Online Program

Return to main conference page
Thursday, February 14
Thu, Feb 14, 5:30 PM - 7:00 PM
St. James Ballroom
Poster Session 1 and Opening Mixer

Using Google APIs to Automate Data Extraction for Sampling Frames (303865)

View Presentation View Presentation

Heather Driscoll, ICF 
*Adam Lee, ICF 
Robynne Locke, ICF 
Randy ZuWallack, ICF 

Keywords: API, Python, Web Scrapping, Data Science, Sampling, Data Cleaning, ETL

In this poster, we present a novel approach to extract data using data science techniques, specifically a geocoded dataset (area sampling frame) through the Google Maps and Street View APIs. In 2018, we began work on a study of Multi-Unit Residential Buildings (MURB) across 8 major metropolitan areas in Canada.
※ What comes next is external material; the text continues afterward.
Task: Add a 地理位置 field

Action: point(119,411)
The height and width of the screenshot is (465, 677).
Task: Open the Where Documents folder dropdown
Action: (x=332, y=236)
There were no definitive data sources that could identify MURBs and this required us to build our own sampling frame. The traditional approach to this type of sample frame development would be to physically canvas an area and review buildings to determine their eligibility into the study. The geographic area that field staff would need to cover would be a significant undertaking as it spanned 6 provinces. As an alternative, we virtualized the canvasing of areas by creating a custom interface with Google Maps API that allowed us to extract geocoding data from buildings, and a secondary program that allowed for bulk extraction of Google Street View images to evaluate their eligibility. As a result, significant time and resources were saved by implementing this process.